» Exercise brief:
No picture should appear in the copy. Transcribe exactly, and only, the lines from the one with "The width and" through the last line of the data below.

-----

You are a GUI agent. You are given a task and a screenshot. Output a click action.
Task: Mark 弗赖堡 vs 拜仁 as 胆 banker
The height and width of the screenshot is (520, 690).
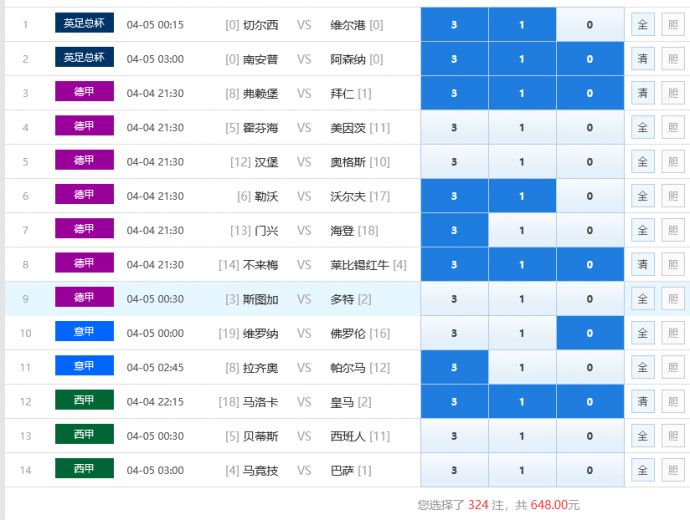(x=672, y=93)
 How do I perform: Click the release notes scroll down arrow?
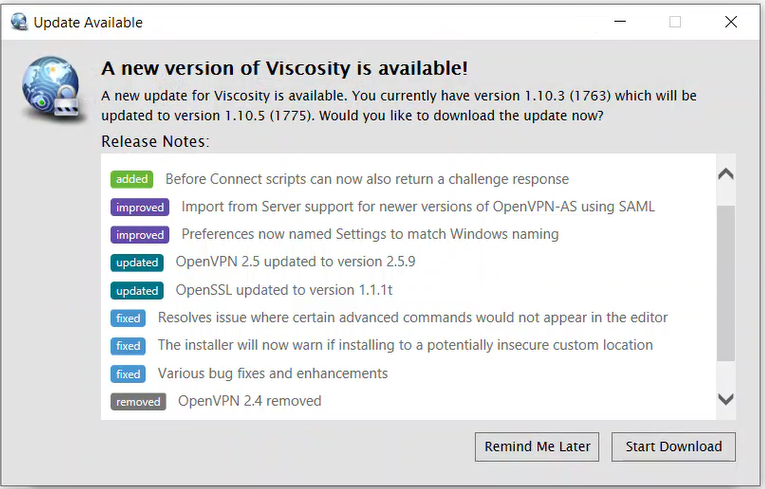pyautogui.click(x=726, y=399)
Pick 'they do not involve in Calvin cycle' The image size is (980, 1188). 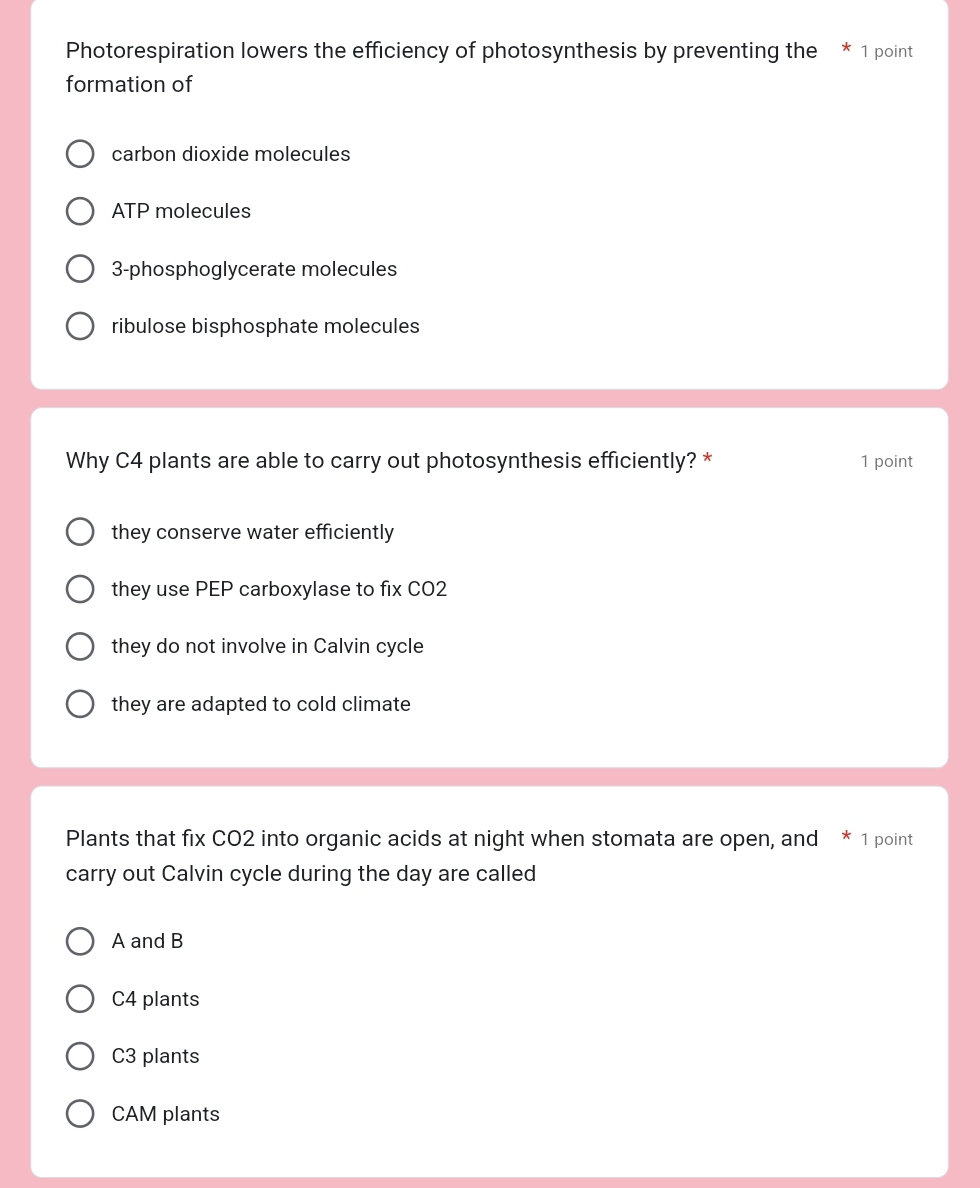[x=80, y=647]
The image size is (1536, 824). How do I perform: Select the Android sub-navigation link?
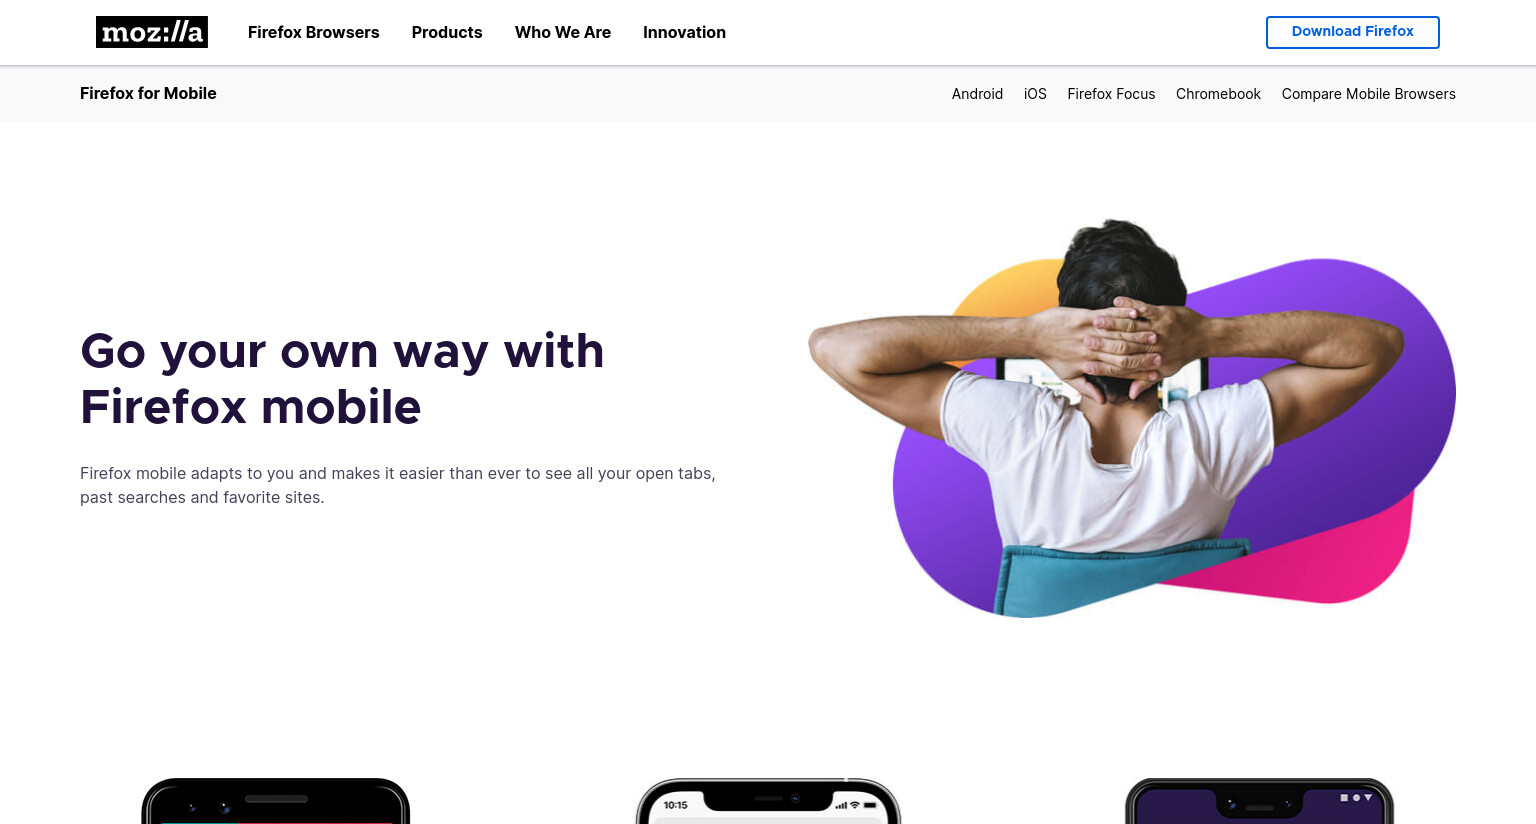(977, 94)
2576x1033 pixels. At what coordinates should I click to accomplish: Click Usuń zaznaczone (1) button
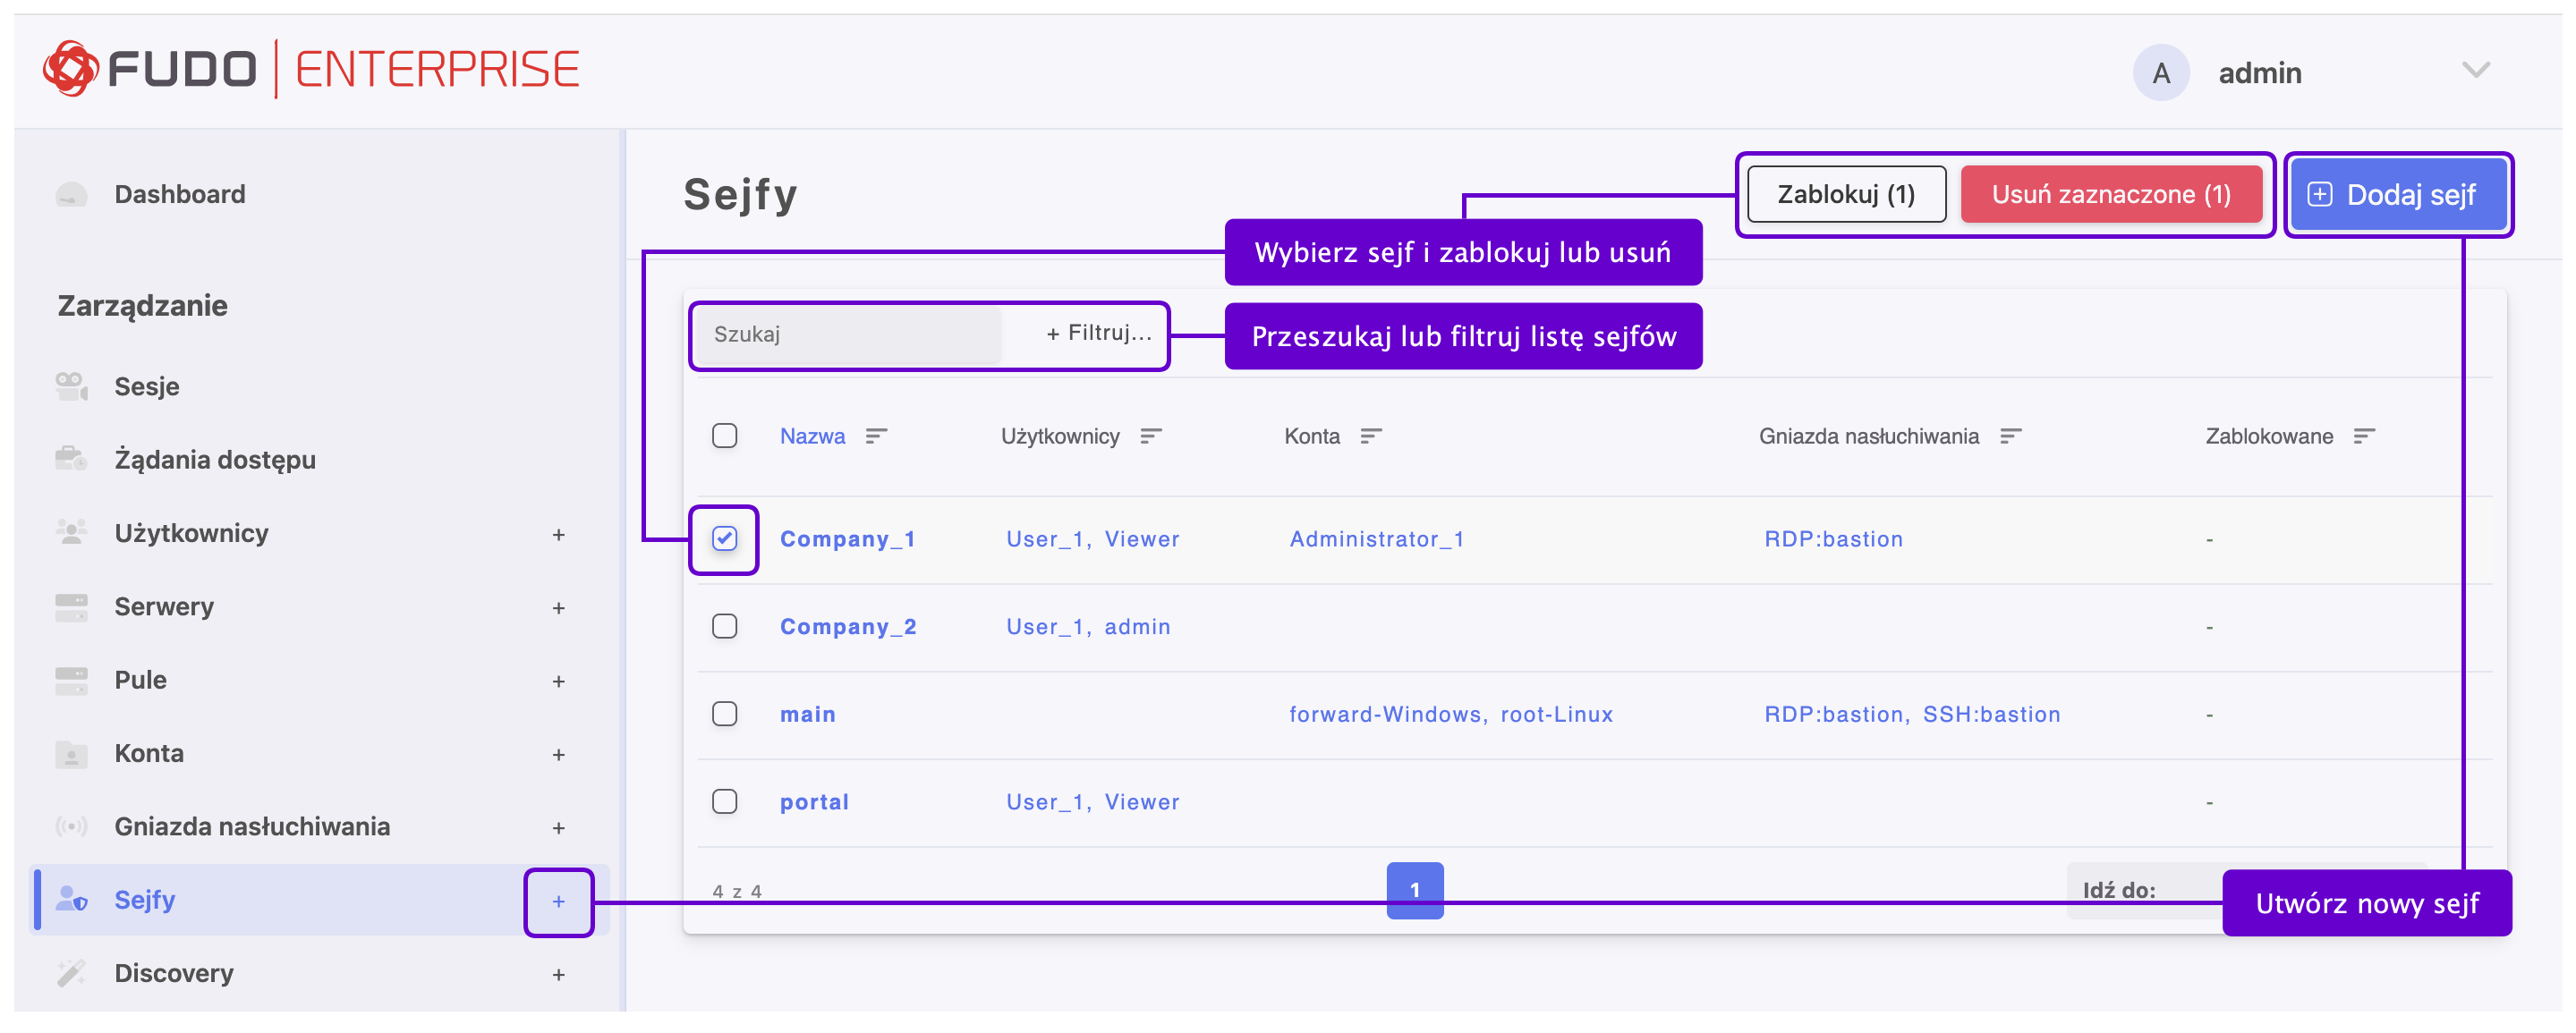coord(2110,194)
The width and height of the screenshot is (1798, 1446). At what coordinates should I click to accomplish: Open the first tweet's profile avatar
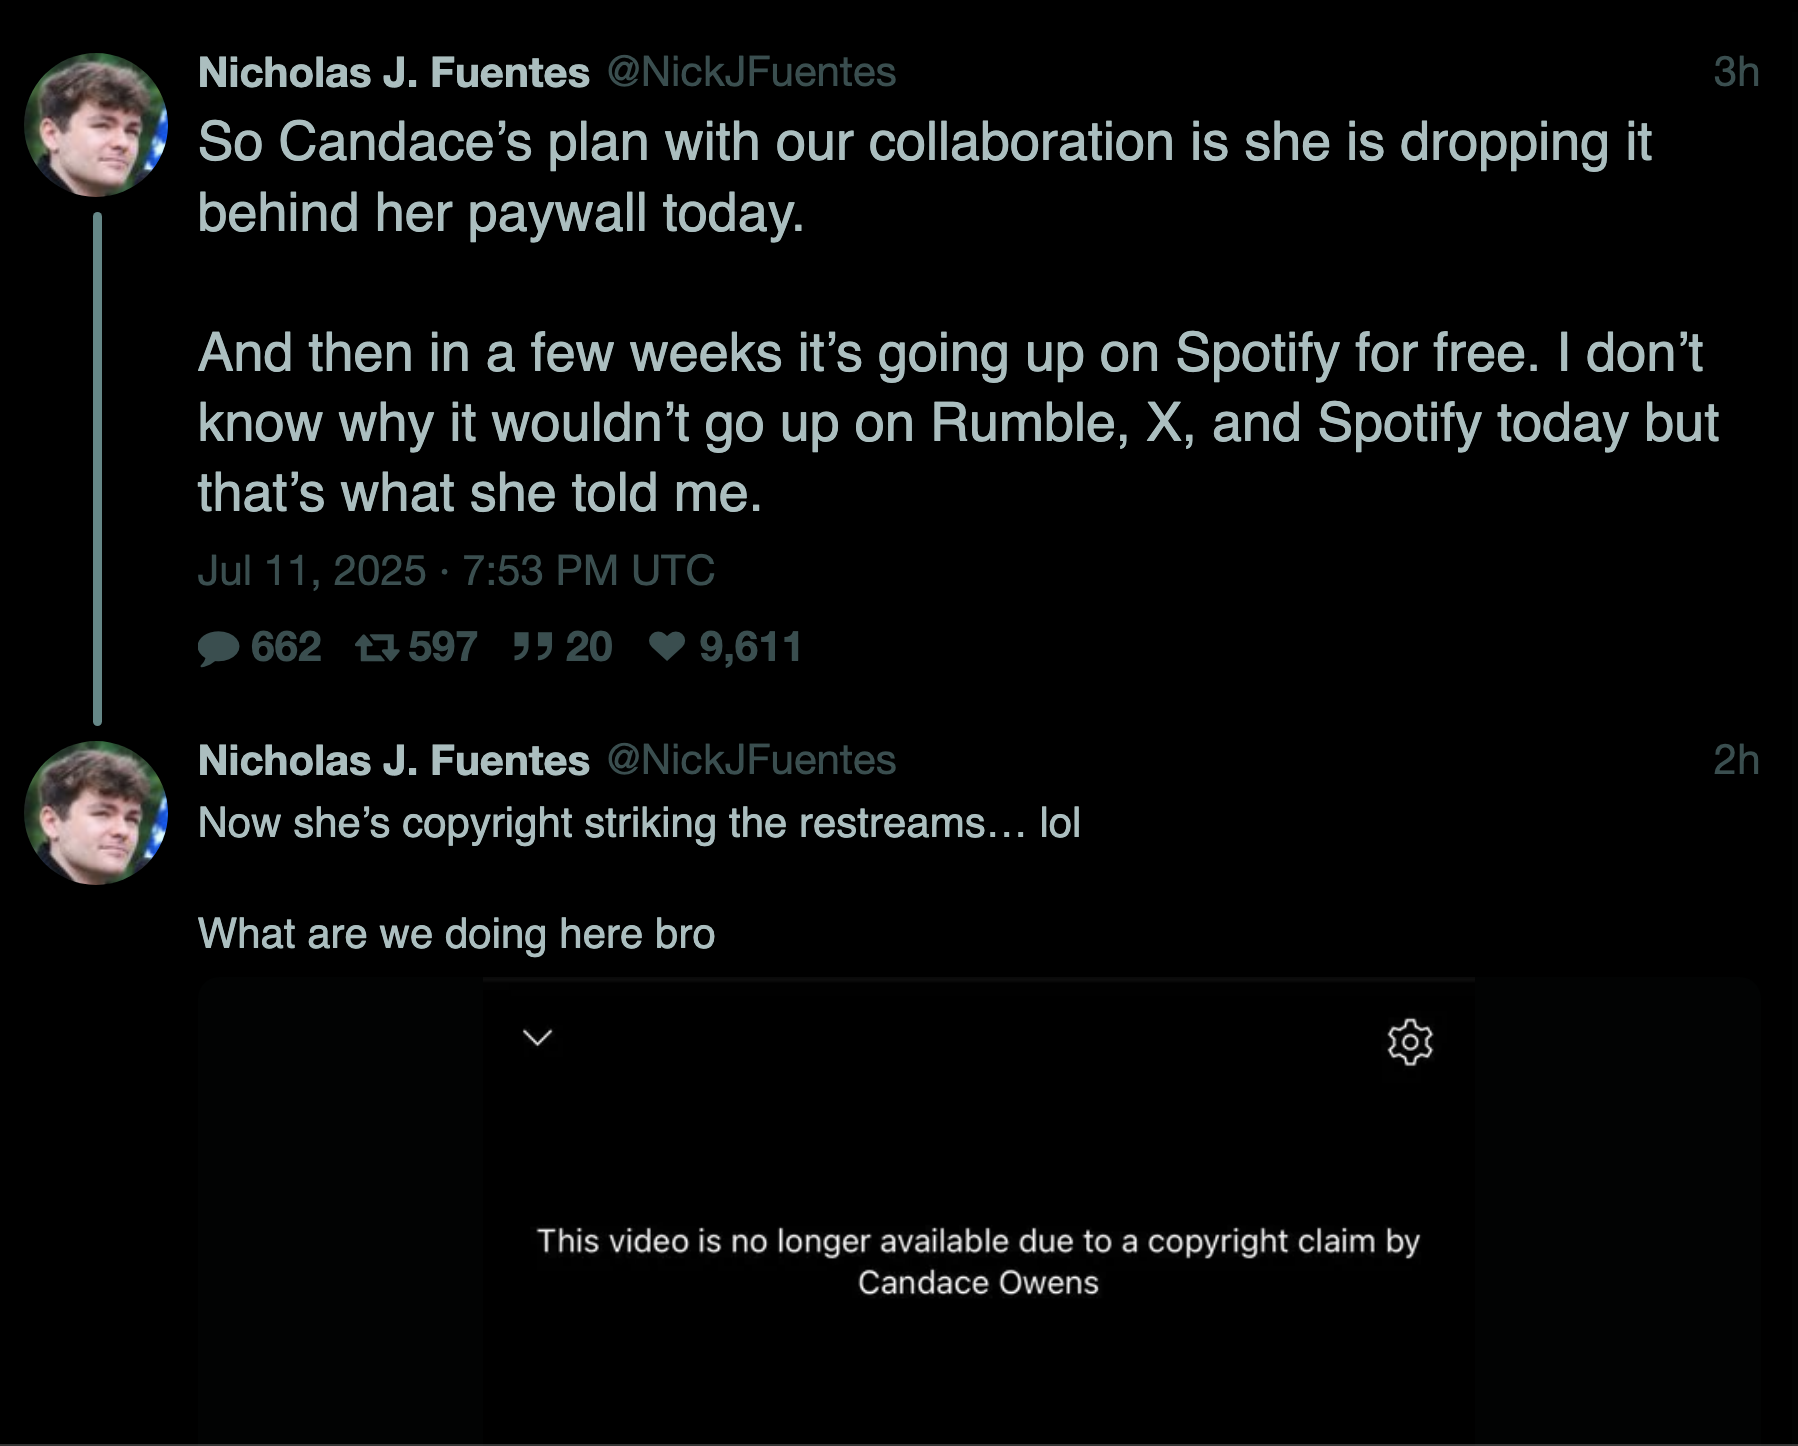coord(96,125)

-----

» Completed exercise:
The width and height of the screenshot is (1798, 1446). At what coordinates should I click to accomplish: Open the first tweet's profile avatar
coord(96,125)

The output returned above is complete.